Originally we had only planned to stay in Koh Lanta for three days. We liked it so much, we stayed for a week. Well, Jay getting sick, then getting the computer fixed also made us stay, but we didn’t mind. We decided to forego other islands, mainly Ko Jun, which is supposed to be very remote, but what we would pay for accommodations made it seem not worthwhile.
I think a major reason we wanted to go to Ko Jun was because the northern part of the island is called Ko Poo, and we’re both juvenile.
Mr. Mat gets us an actual boat ride to Krabi Town, not this nonsense of van, van, van on boat ordeal.
The boat makes a couple stops. In the middle of the water. This is where you literally jump on another boat in the middle of the water like a goddam pirate to go to Ko Jun. The other stop is Ko Poo. As we pull away from Ko Poo, all my Poo dreams sink like a log (couldn’t resist).
We wanted to stay at the Apo Hotel again in Krabi Town, but nearly everywhere is booked up. We luck out and find a nice hotel called the Pitta House. Free instant coffee until 11.
Another motorbike rental and we’re off. During our last visit here, we both regretted not seeing more of the sights, so we’re determined to visit the Hot Springs, which is supposed to help with medical maladies. At this point with my sciatica I’m willing to try anything. In fact, I’ve even contemplated a Thai massage, but when I Google-translate ‘pinched sciatic nerve,’ a couple of different things pop up. I don’t want anything to get lost in translation, them thinking another part of me is ‘pinched’ so I decide against it.
After about 45 minutes of booting along the highway on a scooter, we see a sign that says ‘Krabi Hot Springs.’ Unsure if this is the place, we go in. A dog barks at us. Another is friendly. That’s not really necessary, but it was cute so I included it. It’s my blog.
From what we’ve read and pictures we’ve seen, the hot springs get pretty crowded. This place is empty and doesn’t look at all like the pictures. Every hot spring looks like a tiny pool, all nicely tiled. This clearly isn’t the place, but we paid, so we go in. The water is very hot and the dog barked again when we left. Not much else to say about this.
We find the correct hot spring, and the parking lot is littered with tour buses. From this sight, we figure it’s jam packed, but decide to go anyway. To our delight, admission to this one is actually cheaper than the first one.
Into the forest, along a wooden deck path, we come to it and it’s beautiful. The stream leads into a tiny, dual waterfall, which runs along rocks which have been smoothed out. As the water from the stream falls onto the rocks, it has created pits filled with water that you can relax in like a hot tub.
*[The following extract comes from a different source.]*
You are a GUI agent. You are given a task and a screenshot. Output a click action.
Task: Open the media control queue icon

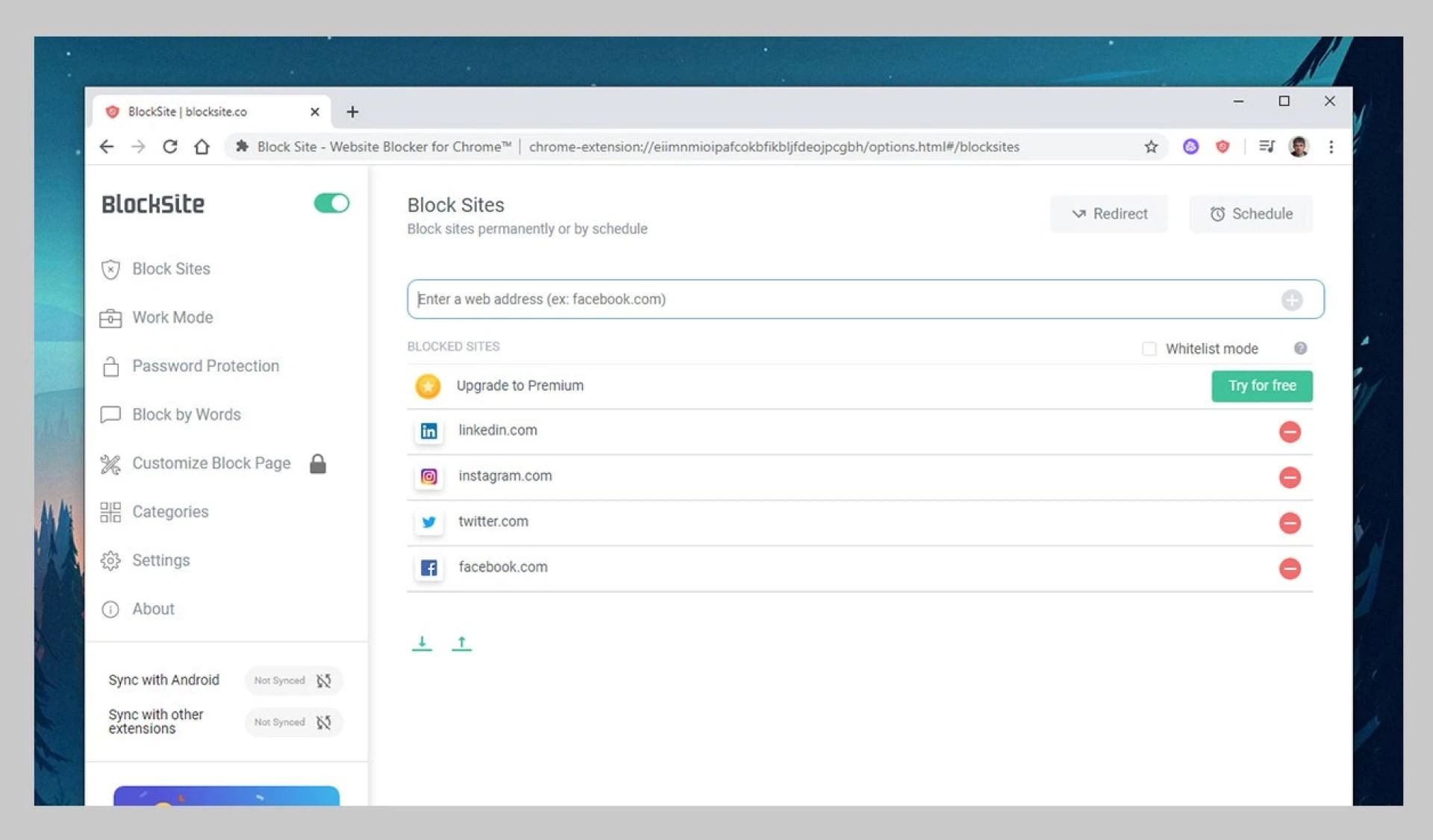(x=1267, y=147)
The water continues to cascade, eventually going over a larger, smooth, gradual waterfall and then into a stream.
To my surprise, it seemed like there was an employee of the National Park there. I don’t think she was there for safety as much as she was there to take pictures for promotion. I like to think that if someone smashed their face on a rock, she’d know what to do.
Jay tells me someone lost their aviator sunglasses in one of the hot springs pits, so guess who’s got a new pair of aviator sunglasses?
We return to our hotel, and now I’m writing this as Jay touches up her resume.
Like I said a few posts ago, I’m nervous and excited simultaneously. I know we’ve only been here a month and haven’t really done much, but it’s grown on me. I can say hello and thank you in Thai, even though I haven’t out loud, and have picked up on some of the customs. The people here are incredibly nice, and seem to go out of their way to help you.
It feels like we’re just starting to get the hang of it here and now we’re going someplace new for a completely new adventure. It’s like leaving home to an unknown world again, but to a far lesser extent.
We said our month in Thailand would be our vacation, it was after that we’d have to fight to stay. In Cambodia, it’s put up or shut up time. We have to start bringing in money or it’s back home for us, which neither of us wants right now.
I’m reminded of the scene in Terminator 2 where it’s just a shot of the yellow line on the highway at night with Sarah Connor doing the voice over. That’s what I feel like right now. We’re on a road we’ve never been on before. We don’t know the curves or where it goes. There’s no streetlights, nothing lighting our path other than our headlights, and they only show the immediate future. What’s beyond is anyone’s guess.
The unknown is scary. It creates questions that won’t, and cannot, be answered without going into it. Yet, it’s exciting and alluring. Much like the car on the empty black highway, we’re in control of our own futures. The road will have curves and bends, and it’s up to us to navigate them. We’re in the driver’s seat, no longer passengers of our own lives.
That right there is exciting and downright terrifying at the same time.